One of the things my children have had to do in primary school is draw a family tree; I remember doing the same thing when I was young. When you're a child, the interesting thing about a family tree is that you can go back as far as you like, or at least as far as you can dig up the information, but you can't go forward. At the bottom of the family tree, there is you. At some level it's probably impossible not to think of yourself as the end result, as if everything were leading up to your life. But I am no longer a child, and the family tree has a layer below me, and in time may well have more layers. I am not the end result, just a link in the chain. And one day, if the Lord delays his coming, and if my kids have children (and so on), I'll be one of those names on the family tree, with very little information known; just that, for this child, I was one of the people who led up to them as the new 'end result'.

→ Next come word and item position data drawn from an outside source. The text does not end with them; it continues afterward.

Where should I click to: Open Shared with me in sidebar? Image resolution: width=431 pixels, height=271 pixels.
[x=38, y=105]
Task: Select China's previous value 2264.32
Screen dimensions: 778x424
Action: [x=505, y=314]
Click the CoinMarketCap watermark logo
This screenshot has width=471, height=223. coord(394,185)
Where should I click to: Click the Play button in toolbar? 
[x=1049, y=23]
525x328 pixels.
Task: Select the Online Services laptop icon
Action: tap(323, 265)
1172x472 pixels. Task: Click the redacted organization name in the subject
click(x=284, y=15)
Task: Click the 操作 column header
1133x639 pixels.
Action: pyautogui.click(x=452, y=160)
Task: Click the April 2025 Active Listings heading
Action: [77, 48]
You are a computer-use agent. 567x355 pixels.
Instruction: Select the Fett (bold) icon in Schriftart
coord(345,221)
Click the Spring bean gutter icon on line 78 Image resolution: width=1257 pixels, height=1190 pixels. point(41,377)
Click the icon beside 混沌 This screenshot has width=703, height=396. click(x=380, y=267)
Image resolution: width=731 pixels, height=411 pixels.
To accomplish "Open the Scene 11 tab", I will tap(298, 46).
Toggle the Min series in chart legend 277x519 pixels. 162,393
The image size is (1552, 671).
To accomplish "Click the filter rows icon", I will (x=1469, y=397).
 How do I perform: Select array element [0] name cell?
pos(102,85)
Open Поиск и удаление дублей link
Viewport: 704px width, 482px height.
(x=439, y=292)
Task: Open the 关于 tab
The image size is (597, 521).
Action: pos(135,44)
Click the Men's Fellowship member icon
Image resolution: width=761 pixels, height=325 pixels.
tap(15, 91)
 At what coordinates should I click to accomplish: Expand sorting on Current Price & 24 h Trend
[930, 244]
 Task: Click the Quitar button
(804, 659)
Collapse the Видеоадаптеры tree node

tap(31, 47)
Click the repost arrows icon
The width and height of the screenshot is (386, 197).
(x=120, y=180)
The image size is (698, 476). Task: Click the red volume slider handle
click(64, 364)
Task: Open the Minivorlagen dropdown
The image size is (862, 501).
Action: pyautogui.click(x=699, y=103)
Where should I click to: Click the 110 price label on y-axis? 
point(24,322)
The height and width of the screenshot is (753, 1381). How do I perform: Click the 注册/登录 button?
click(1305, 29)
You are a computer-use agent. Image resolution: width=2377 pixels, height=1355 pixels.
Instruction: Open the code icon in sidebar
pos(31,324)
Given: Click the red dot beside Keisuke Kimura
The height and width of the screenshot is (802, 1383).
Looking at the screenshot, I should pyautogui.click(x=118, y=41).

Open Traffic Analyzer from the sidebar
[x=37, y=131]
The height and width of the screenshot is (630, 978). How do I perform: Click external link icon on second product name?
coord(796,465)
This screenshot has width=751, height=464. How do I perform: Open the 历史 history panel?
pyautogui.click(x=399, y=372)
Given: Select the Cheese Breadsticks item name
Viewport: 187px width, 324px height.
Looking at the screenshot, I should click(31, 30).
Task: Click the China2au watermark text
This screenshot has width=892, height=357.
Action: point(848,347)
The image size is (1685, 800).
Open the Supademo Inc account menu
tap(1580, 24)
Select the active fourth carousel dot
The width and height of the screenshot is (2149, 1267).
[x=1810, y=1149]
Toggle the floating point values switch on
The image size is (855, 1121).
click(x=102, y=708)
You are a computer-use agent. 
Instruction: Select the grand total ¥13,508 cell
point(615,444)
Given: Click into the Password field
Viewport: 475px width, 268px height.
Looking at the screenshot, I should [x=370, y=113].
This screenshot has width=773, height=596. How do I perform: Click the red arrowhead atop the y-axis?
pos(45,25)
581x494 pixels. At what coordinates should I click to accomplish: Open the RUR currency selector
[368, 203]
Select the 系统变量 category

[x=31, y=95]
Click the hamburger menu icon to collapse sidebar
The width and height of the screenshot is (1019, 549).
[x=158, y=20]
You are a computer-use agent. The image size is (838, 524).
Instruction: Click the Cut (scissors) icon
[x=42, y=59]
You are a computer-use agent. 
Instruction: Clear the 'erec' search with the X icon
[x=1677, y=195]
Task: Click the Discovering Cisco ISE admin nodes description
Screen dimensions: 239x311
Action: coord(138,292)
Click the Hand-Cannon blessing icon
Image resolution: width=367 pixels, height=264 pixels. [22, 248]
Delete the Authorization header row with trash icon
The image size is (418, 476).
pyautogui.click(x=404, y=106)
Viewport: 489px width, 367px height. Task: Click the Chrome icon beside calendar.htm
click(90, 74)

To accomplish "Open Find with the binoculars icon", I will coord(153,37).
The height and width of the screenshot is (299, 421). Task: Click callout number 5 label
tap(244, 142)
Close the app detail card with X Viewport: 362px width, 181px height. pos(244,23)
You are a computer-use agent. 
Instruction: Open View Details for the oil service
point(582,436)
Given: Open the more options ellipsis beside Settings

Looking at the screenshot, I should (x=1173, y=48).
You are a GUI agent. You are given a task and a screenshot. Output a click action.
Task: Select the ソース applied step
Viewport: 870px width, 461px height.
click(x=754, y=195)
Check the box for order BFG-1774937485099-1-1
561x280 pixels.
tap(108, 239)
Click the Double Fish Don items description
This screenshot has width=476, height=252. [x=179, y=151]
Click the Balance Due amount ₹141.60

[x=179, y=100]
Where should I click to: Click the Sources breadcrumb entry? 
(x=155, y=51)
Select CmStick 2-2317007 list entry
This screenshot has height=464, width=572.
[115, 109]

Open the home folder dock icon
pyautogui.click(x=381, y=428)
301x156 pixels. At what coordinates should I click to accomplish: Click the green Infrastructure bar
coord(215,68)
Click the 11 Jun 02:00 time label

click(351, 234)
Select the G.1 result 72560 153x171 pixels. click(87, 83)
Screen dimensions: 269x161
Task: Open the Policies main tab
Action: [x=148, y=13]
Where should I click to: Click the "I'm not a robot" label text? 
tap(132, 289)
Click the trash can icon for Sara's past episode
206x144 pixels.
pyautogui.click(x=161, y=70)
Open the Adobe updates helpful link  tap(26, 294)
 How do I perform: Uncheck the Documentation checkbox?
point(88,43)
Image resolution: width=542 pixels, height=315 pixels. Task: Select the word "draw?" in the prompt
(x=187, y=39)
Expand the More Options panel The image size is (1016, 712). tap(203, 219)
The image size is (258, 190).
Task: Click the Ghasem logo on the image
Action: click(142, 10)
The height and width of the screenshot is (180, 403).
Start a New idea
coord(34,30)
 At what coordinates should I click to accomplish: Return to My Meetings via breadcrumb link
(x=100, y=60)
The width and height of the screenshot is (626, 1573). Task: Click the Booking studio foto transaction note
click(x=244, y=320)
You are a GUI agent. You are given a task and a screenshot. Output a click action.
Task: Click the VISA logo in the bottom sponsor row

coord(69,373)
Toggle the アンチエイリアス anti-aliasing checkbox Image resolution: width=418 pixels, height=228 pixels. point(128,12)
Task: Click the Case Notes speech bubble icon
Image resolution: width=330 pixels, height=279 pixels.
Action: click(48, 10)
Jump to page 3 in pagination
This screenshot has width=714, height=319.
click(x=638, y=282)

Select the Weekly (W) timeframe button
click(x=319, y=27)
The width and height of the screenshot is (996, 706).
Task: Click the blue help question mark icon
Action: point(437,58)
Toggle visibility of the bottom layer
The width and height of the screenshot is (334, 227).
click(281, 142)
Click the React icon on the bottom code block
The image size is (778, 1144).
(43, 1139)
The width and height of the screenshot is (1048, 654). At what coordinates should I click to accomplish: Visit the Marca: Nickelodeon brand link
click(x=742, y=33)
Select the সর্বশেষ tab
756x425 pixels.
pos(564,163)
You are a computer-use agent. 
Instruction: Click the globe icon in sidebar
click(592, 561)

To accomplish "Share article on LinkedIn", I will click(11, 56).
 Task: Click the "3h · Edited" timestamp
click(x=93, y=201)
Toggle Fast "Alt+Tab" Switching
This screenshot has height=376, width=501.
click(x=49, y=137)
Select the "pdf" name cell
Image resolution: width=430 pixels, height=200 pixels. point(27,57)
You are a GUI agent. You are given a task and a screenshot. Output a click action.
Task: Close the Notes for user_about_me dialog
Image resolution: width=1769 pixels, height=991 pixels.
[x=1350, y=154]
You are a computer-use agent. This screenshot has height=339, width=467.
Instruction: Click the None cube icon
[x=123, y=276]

The Bible authors don't seem to find this coming and going of generations altogether morbid, and the reason surely is that they have identified the great point of continuity. "Lord," Moses prays, "you have been our refuge in every generation." Even when one generation has been swept away by violence and judgement, it is still true that "you, Lord, are enthroned forever; your throne endures from generation to generation." Generations come and go, but God endures. But this is not merely a point of constancy, but a point of faithfulness. It is not just that, as time passes, God happens still to be God. It is that he is God for the next generation, just as he was God for the past generations. It is his love that endures forever.
The passing of time, for many of us I guess, increases our awareness that there is relatively soon going to be time when we are no longer there.
I sit beside the fire and think
of how the world will be
when winter comes without a spring
that I shall ever see.
For those with children, the main concern this raises is: will they be okay? We've nurtured them, tried to care for them, tried to shield them from the worst of this world. But one day we won't be here. Our generation passes... And as I think about that, I think I understand (psychologically, perhaps, rather than theologically) those who baptise their babies. Wouldn't it be great if we could reify that faithfulness of God from generation to generation, to make sure it applied in this case? Wouldn't it be great to pin God down?
But the future is unknown to any but God, and we can't pin him down. All we can do is trust that he has already pinned himself to his promises. He will be God in the future, the faithful God. When the family tree moves on, if it does, and I am left somewhere near the top of the page and remote from the living generation, he will be God, from the top to the bottom. There is a job for me to do - to proclaim his power to a coming generation, to make his faithfulness known. So that rather than me trying to pin God down, the next generation might be encouraged to pin their hopes and dreams to the faithfulness of God.